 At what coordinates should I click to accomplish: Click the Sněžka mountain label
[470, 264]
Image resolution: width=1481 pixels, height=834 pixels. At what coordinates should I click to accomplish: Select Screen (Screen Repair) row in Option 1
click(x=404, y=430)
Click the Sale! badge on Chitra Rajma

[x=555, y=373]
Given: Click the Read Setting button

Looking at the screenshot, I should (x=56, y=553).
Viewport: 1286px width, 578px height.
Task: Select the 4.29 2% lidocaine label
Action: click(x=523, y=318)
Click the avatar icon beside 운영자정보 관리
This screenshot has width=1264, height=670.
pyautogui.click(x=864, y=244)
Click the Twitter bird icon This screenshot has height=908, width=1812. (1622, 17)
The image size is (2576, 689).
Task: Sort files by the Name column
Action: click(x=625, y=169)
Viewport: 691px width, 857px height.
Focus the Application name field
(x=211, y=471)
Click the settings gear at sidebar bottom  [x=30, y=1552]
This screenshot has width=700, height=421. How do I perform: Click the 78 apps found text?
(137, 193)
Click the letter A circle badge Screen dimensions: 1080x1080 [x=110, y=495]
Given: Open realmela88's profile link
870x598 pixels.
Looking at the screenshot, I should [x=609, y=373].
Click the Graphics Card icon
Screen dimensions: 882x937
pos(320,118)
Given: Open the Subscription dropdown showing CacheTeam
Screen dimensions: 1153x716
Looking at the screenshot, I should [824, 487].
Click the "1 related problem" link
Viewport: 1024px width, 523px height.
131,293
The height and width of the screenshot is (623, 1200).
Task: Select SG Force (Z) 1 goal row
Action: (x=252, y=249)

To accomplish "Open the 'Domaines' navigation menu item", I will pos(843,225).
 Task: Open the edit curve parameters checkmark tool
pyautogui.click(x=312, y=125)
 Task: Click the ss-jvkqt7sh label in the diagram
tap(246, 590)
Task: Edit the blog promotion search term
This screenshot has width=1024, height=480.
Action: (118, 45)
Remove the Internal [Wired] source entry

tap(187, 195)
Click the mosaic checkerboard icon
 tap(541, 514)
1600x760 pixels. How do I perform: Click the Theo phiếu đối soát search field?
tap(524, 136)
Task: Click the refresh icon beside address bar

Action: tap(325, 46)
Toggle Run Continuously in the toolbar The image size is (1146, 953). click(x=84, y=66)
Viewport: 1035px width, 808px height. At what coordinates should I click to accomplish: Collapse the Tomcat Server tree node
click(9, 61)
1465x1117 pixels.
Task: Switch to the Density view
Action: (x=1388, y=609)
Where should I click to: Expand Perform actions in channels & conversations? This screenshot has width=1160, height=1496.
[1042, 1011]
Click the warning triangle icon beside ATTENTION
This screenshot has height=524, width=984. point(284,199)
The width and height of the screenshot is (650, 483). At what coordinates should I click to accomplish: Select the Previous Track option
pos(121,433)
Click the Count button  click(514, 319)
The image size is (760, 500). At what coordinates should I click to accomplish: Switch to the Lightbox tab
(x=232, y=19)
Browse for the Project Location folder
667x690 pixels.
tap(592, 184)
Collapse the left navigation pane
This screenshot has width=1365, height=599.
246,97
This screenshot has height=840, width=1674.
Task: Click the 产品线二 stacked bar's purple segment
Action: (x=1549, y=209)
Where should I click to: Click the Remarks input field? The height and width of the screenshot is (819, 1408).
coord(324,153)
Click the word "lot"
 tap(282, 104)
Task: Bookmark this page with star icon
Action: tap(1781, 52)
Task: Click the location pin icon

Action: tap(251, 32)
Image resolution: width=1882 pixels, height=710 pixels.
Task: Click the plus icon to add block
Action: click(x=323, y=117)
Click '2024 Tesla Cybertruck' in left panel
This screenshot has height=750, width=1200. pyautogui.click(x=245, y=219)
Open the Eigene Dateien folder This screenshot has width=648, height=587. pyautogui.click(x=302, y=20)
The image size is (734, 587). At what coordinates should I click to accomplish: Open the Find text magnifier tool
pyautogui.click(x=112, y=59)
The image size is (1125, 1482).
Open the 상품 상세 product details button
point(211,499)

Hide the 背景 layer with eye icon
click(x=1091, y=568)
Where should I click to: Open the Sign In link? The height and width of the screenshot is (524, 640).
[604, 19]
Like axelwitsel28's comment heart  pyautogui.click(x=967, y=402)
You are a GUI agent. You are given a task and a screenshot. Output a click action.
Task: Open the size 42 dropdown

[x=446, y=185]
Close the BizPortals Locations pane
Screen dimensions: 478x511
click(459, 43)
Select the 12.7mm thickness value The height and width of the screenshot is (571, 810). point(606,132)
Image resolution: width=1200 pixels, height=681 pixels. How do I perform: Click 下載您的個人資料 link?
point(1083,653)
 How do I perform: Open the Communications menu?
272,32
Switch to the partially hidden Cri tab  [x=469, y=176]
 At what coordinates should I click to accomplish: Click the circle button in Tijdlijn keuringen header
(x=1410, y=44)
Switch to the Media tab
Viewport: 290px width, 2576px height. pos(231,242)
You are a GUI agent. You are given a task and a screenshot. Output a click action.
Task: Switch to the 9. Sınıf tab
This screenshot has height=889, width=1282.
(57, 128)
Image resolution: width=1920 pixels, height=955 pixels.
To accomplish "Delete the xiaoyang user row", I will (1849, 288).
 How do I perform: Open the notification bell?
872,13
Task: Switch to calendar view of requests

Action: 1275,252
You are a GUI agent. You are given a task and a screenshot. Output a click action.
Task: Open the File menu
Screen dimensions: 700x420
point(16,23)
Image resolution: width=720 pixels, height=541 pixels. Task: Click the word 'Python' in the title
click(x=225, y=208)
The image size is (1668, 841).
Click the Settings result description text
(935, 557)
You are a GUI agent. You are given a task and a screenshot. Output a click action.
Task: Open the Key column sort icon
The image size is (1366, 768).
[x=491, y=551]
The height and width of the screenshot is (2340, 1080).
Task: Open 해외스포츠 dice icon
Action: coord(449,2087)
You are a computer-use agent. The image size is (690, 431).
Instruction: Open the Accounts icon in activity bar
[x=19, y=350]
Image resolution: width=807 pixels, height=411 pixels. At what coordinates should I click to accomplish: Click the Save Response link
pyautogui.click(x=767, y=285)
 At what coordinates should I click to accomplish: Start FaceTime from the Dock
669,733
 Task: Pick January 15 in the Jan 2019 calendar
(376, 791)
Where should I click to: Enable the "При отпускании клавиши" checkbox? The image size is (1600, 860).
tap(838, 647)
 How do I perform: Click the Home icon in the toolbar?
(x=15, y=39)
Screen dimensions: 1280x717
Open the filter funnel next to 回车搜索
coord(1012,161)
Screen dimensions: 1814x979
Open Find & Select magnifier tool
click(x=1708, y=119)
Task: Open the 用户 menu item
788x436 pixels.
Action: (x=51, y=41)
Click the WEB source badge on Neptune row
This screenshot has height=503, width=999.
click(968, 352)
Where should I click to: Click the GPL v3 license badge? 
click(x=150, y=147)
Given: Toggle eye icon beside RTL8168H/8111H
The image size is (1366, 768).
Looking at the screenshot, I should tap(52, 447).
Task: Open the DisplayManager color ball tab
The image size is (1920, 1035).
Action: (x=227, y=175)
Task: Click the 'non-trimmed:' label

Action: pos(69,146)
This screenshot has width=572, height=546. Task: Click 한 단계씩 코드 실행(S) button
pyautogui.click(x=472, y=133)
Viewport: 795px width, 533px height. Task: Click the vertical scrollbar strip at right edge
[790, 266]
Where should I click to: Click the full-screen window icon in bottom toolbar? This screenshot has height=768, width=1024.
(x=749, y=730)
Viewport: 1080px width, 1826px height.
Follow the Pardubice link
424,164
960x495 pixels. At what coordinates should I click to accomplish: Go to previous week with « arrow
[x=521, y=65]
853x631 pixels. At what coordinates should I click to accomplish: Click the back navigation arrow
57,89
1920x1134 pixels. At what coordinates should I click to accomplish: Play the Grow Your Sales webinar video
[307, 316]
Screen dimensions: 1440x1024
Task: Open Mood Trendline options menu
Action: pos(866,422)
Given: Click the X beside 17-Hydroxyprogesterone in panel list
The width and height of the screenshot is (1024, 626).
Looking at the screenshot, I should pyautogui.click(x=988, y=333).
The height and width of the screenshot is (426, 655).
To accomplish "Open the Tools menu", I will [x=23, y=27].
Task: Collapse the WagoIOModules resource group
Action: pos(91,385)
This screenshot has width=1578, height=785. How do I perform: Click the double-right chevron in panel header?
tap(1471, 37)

### Your goal
Restate the tail of the listing word for word, beginning at the line containing "The width and height of the screenshot is (1024, 626).".

### Answer box
The width and height of the screenshot is (1024, 626).
Looking at the screenshot, I should pyautogui.click(x=988, y=333).
The height and width of the screenshot is (426, 655).
To accomplish "Open the Tools menu", I will [x=23, y=27].
Task: Collapse the WagoIOModules resource group
Action: pos(91,385)
This screenshot has width=1578, height=785. How do I perform: Click the double-right chevron in panel header?
tap(1471, 37)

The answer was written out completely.